Brief
Summarize the text on the M45's interior in exactly two sentences.

Extracted text
- - - - - - -

When you sit inside the M45, you feel like Captain Kirk, surrounded as you are by sparkling, orange-lit gauges and controls. That feeling is reinforced as you gaze at the angled center stack with the big knobs arrayed around a colorful, futuristic navigation screen with a gridlike illustration that looks like an aircraft instrument. Beneath it all is a gleaming, chrome-encircled clock, and the seats are thick and leathery, with controls to heat or cool them.
What bothered me about the interior were the emblems and lettering everywhere -- it just seemed a tacky throwback to the designer-jean era that has come and gone.
I had a more serious problem with the navigation system that also included voice, climate and audio controls. It's complicated and definitely not intuitive, which means reading the owner's manual is must. Once you do that, it's fairly easy to operate, but still has its moments.
Still, the whole system could use some smoothing. When you consider how few people read the owner's manual, carmakers need to do a better job with design on the assumption that the owner will not bother with the manual unless it's absolutely necessary.

- - - - - - -

Stored records

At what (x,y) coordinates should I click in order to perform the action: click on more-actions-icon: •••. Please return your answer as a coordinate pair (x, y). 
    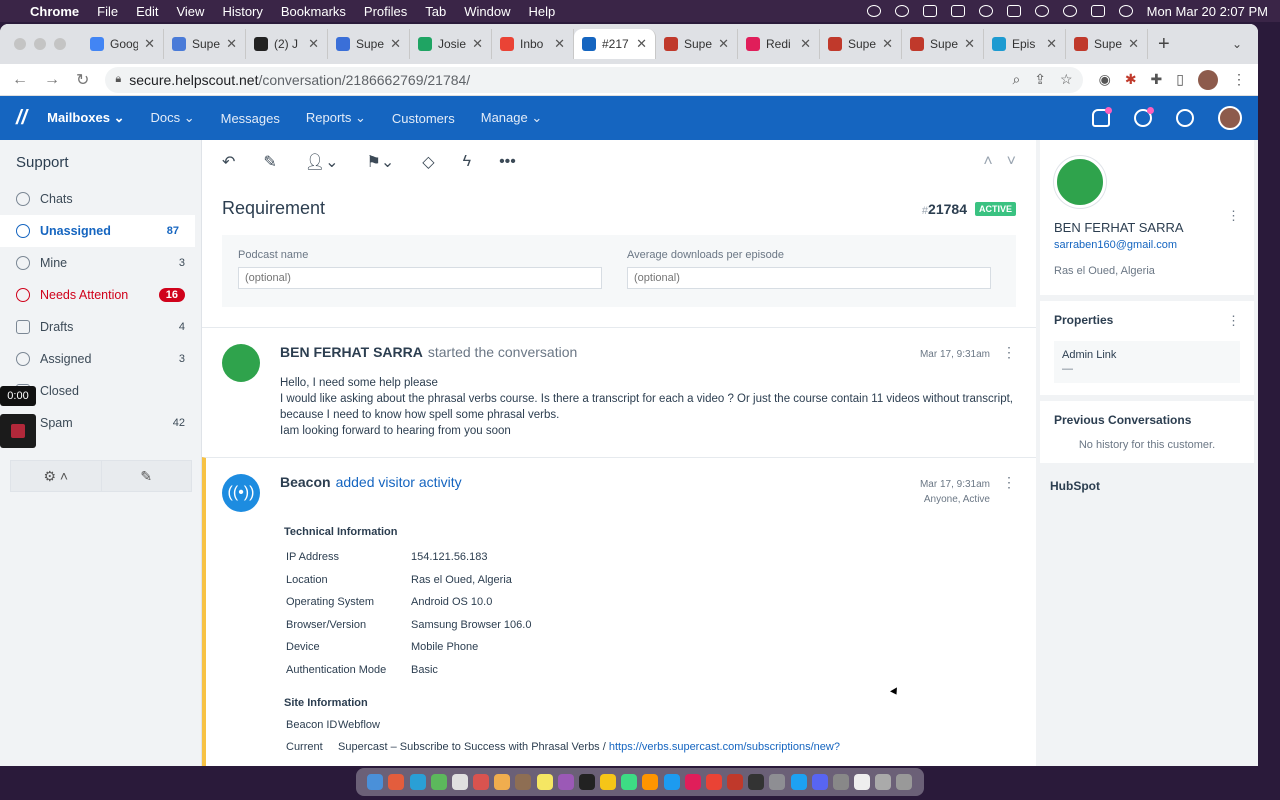
    Looking at the image, I should click on (508, 162).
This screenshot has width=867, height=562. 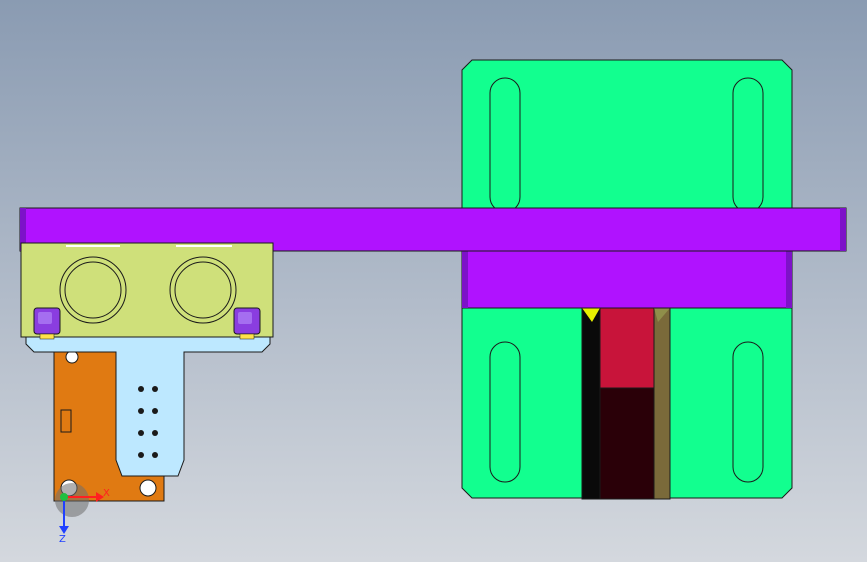 I want to click on red-block, so click(x=627, y=348).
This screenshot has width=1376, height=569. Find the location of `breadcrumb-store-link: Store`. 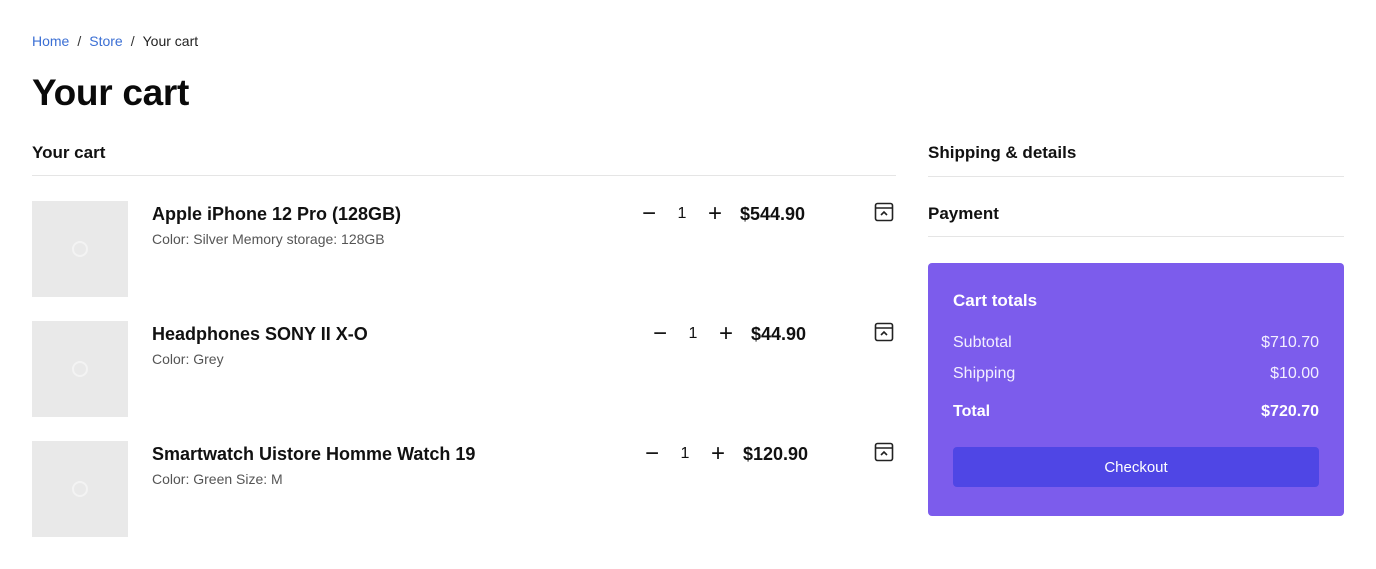

breadcrumb-store-link: Store is located at coordinates (106, 41).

- - - - - - -

Answer to the exercise
Sitting in the M45 feels like being Captain Kirk, with orange-lit gauges, a futuristic navigation screen, a chrome-encircled clock, and thick leathery seats that can be heated or cooled, though the emblems and lettering everywhere seem tacky. The navigation system, which also includes voice, climate, and audio controls, is complicated and not intuitive, so reading the owner's manual is a must, and carmakers should design on the assumption that owners will not read the manual unless absolutely necessary.